Piyasaların gözü ABD Merkez Bankası’nda: Trump dünya ekonomisini nasıl etkileyecek?

Yılların en politik gündemlerinden biri olan ABD Merkez Bankası (Fed) toplantısı çarşamba günü tamamlanıyor. Piyasalar, çeyrek puanlık bir faiz indirimi beklerken, bu karar bazı politika yapıcılar tarafından “çok küçük ve geç” olarak görülürken, bazıları ise indirim gereksiz buluyor.

Toplantı kadar kritik bir diğer konu, politika yapıcıların ekonomiyi ve para politikasını nasıl öngördüğünü gösteren güncellenmiş projeksiyonlar olacak. Bu projeksiyonlar, ABD Başkanı Donald Trump’ın ekonomik politikadaki kapsamlı değişikliklerinin ardından merkez bankasına yaptığı faiz indirme baskısının etkilerini de yansıtacak.

Trump, ekonominin hâlâ sağlıklı olduğunu savunarak faizlerin olağan seviyeden çok daha fazla düşürülmesini istiyor. Trump’ın merkez bankası üzerindeki etkisi, toplantıyla birlikte netleşmeye başlıyor.

Stephen Miran, Trump’ın Ekonomi Danışma Konseyi başkanlığı görevinden izinli olarak ayrıldı ve toplantı öncesi Fed’in yedi üyeli kuruluna üye olarak yemin etti. Yönetim, ayrıca, Guvernör Lisa Cook’un görevden alınması sürecinin devam etmesi için ABD Yüksek Mahkemesi’ne başvuracağını açıkladı.

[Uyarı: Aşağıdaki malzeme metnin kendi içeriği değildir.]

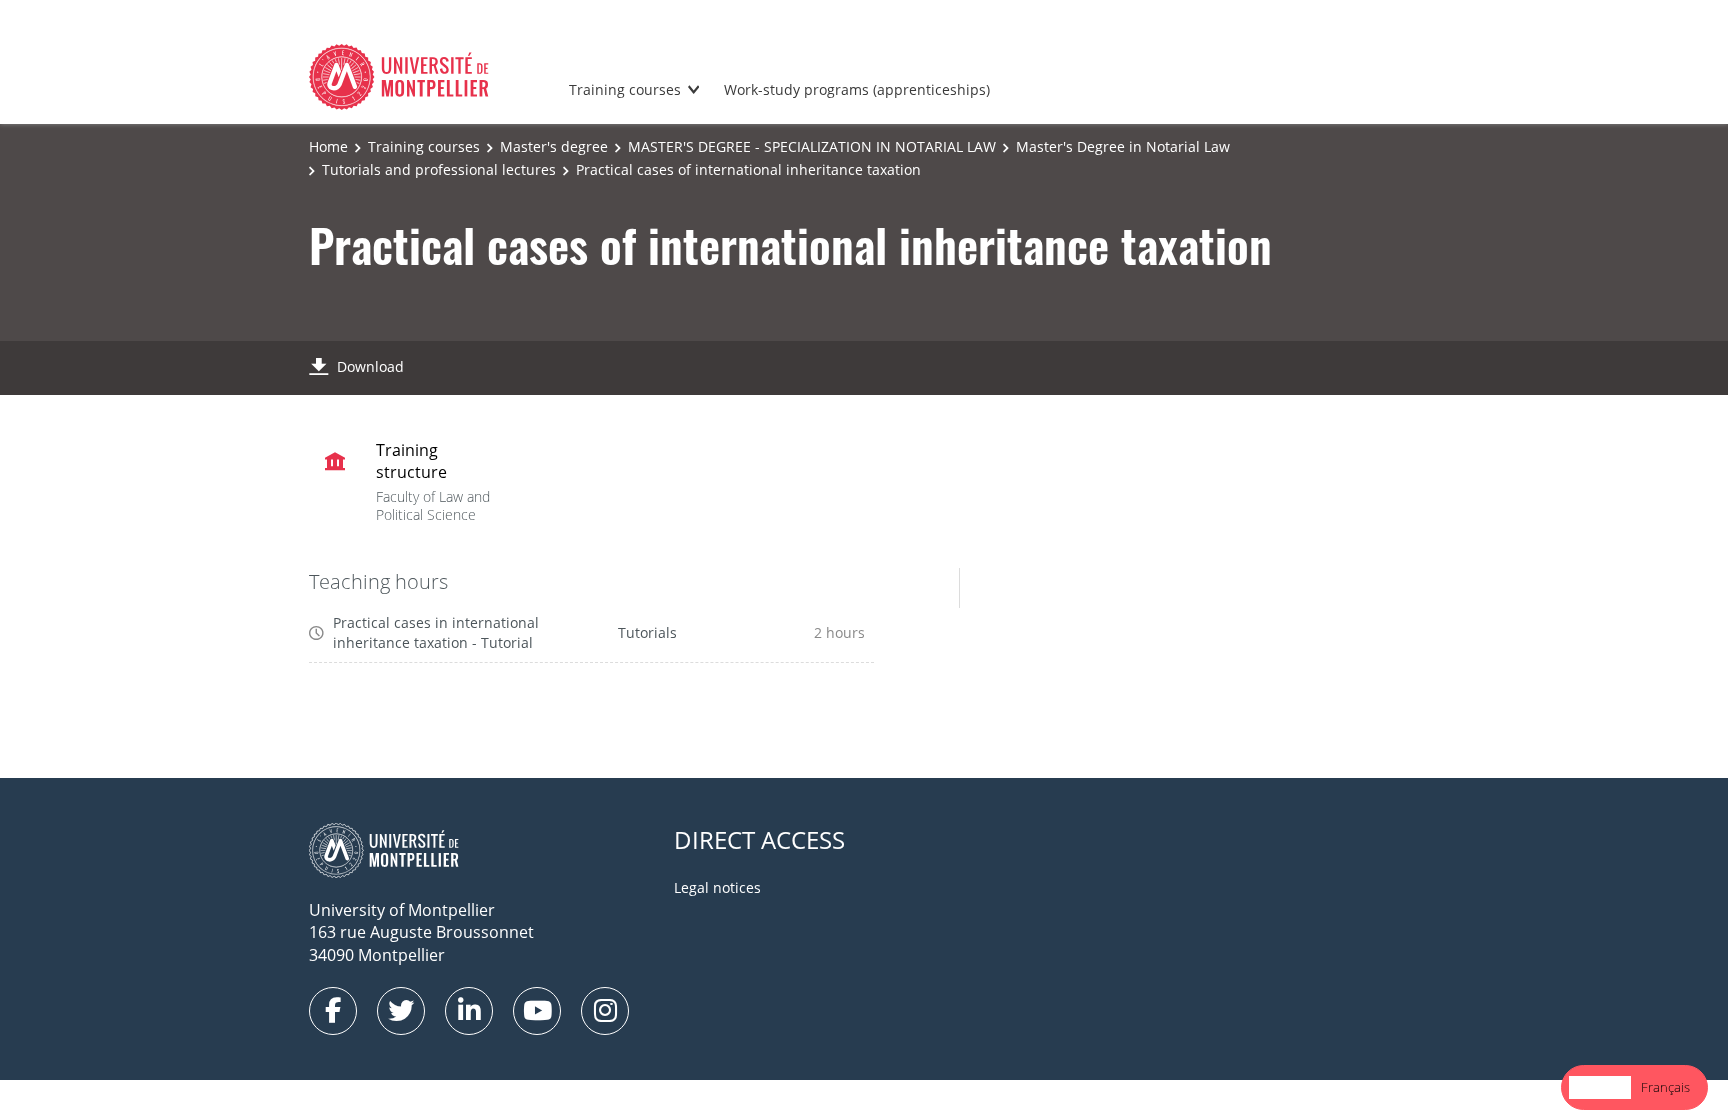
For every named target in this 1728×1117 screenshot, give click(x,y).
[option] (1665, 1087)
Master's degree (554, 146)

Trump, önce Fed Başkanı Jerome Powell’ı görevden aldırarak faizleri düşürmeyi hedefledi, ardından Cook’a yöneldi ve onu, bir ipotek başvurusunda bilgi yanlışlığı iddiasıyla görevden aldığını duyurdu. Cook, mahkemede görevini sürdürmek için dava açtı ve şu ana kadar mahkemeler lehine karar vererek görevini sürdürebileceğini belirtti. Cook ise herhangi bir yanlış yapmadığını ve suçlanmadığını savunuyor.

Bu ortamda, politika yapıcılar son ekonomik verileri değerlendirip Trump’ın ekonomiye etkisini analiz edecek ve saat 21.00’de (TSİ) yeni politika bildirisi ile ekonomik projeksiyonları açıklayacak. Powell ise 21.30’da basın toplantısı düzenleyecek.

RİSK DENGESİNDE DEĞİŞİM

Çeyrek puanlık faiz indirimi, yaz aylarında işgücü piyasasına ilişkin verilerin yumuşamasıyla haftalardır piyasalarda en olası beklenti olarak görülüyor.

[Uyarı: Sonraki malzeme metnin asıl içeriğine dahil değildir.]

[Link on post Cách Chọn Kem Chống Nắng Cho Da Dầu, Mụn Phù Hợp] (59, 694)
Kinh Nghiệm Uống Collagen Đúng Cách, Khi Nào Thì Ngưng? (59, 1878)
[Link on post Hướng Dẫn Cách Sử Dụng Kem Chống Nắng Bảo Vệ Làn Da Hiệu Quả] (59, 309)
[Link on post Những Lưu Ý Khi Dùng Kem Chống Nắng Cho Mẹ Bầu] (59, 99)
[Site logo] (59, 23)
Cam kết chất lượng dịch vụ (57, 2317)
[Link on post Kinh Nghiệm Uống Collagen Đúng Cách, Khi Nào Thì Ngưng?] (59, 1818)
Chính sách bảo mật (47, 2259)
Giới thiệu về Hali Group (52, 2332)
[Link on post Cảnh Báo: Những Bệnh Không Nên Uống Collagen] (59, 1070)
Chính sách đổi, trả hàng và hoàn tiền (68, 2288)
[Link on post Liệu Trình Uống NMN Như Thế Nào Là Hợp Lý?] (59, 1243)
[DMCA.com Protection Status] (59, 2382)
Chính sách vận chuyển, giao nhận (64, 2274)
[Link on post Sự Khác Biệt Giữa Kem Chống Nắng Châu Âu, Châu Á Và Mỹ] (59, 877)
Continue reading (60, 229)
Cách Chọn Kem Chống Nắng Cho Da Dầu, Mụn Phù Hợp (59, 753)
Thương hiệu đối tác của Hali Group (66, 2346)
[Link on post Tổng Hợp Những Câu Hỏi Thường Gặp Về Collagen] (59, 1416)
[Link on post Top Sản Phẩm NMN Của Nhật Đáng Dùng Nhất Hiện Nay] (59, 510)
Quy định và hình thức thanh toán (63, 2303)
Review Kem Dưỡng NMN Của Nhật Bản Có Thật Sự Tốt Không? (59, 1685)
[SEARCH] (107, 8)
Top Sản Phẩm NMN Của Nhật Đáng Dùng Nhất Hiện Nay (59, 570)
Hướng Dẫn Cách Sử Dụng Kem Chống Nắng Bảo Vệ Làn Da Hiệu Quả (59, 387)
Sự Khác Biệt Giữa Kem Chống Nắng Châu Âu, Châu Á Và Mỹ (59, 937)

İÇ TARTIŞMALAR DEVAM EDİYOR

Temmuz toplantısında, Trump tarafından atanmış guvernörler Christopher Waller ve Michelle Bowman’ın iki karşı oy vermesi sonrası, bu toplantıda daha fazla anlaşmazlık yaşanabilir. Analistler, Miran’ın daha büyük bir indirim lehine oy kullanmasının ve Waller ile Bowman’ın buna katılmasının muhtemel olduğunu belirtiyor. Kansas City Fed Başkanı Jeffrey Schmid ise hâlâ sıkı duruşunu sürdürüyor.

PROJEKSİYONLAR TRUMP DÖNEMİNİ KAPSAYACAK

Toplantıyla açıklanacak projeksiyonlar, 2028 sonuna kadar uzanan tahminleri de içerecek ve Trump’ın tüm görev süresini kapsayacak. Uzun vadeli projeksiyonlarda büyüme trendleri öngörülse de, bu yıl ve gelecek yıl için yapılan tahminler, Haziran ayından bu yana politika yapıcıların enflasyon, işsizlik ve faiz yoluna ilişkin görüşlerini nasıl değiştirdiğini gösterecek.

Haziran projeksiyonları, Trump yönetiminin ithalat vergilerinin enflasyonu artırabileceği endişesini yansıtıyordu. Ancak o tarihten sonra istihdam artışı öngörülenden daha yavaş gerçekleşti. Powell, Ağustos ayında Wyoming’deki Fed araştırma konferansında, yeni ithalat vergilerinin enflasyon üzerindeki etkisinin geçici olabileceğini belirterek, “Risklerin değişen dengesi politika duruşumuzu faiz indirimiyle ayarlamayı gerektirebilir” dedi.

BEKLENTİLER NE YÖNDE?

Son veriler, işgücü piyasasına ilişkin riskleri teyit ederken, ekonomi büyümeye devam ediyor. Yatırımcılar, Fed’in eylül, ekim ve aralık toplantılarında çeyrek puanlık indirimler yapacağını, gelecek yıl ise daha yavaş bir indirim temposu olacağını öngörüyor.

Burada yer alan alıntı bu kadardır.